------ Source information
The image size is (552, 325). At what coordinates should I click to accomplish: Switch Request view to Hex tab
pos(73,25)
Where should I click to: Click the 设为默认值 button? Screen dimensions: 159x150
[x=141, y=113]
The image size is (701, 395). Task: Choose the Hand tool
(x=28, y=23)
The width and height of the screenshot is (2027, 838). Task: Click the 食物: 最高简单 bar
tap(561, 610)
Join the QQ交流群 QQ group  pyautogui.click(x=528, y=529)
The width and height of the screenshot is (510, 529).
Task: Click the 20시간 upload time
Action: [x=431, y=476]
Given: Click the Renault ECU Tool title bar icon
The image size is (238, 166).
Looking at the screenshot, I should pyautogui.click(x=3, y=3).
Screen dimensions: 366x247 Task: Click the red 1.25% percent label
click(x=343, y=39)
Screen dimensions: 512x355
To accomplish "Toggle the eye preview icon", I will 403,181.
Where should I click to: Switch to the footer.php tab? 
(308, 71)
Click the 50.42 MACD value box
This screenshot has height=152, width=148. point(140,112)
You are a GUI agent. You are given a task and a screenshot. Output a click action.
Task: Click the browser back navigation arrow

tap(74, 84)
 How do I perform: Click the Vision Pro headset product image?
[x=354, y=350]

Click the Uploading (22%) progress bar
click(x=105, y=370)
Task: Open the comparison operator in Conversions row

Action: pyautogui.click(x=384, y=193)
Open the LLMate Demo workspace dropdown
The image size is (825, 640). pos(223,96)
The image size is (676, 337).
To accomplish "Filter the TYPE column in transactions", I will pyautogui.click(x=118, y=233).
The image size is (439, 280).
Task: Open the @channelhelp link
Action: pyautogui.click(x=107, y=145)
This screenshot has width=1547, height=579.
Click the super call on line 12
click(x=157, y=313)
------------
*Work request:*
Return only what runs from the line containing "You are a GUI" to the last line of the records above, both ends included, exactly as written.

*Written answer:*
You are a GUI agent. You are given a task and a screenshot. Output a click action.
Task: Click the browser back navigation arrow

tap(74, 84)
 How do I perform: Click the Vision Pro headset product image?
[x=354, y=350]

Click the Uploading (22%) progress bar
click(x=105, y=370)
Task: Open the comparison operator in Conversions row

Action: pyautogui.click(x=384, y=193)
Open the LLMate Demo workspace dropdown
The image size is (825, 640). pos(223,96)
The image size is (676, 337).
To accomplish "Filter the TYPE column in transactions", I will pyautogui.click(x=118, y=233).
The image size is (439, 280).
Task: Open the @channelhelp link
Action: pyautogui.click(x=107, y=145)
This screenshot has width=1547, height=579.
Click the super call on line 12
click(x=157, y=313)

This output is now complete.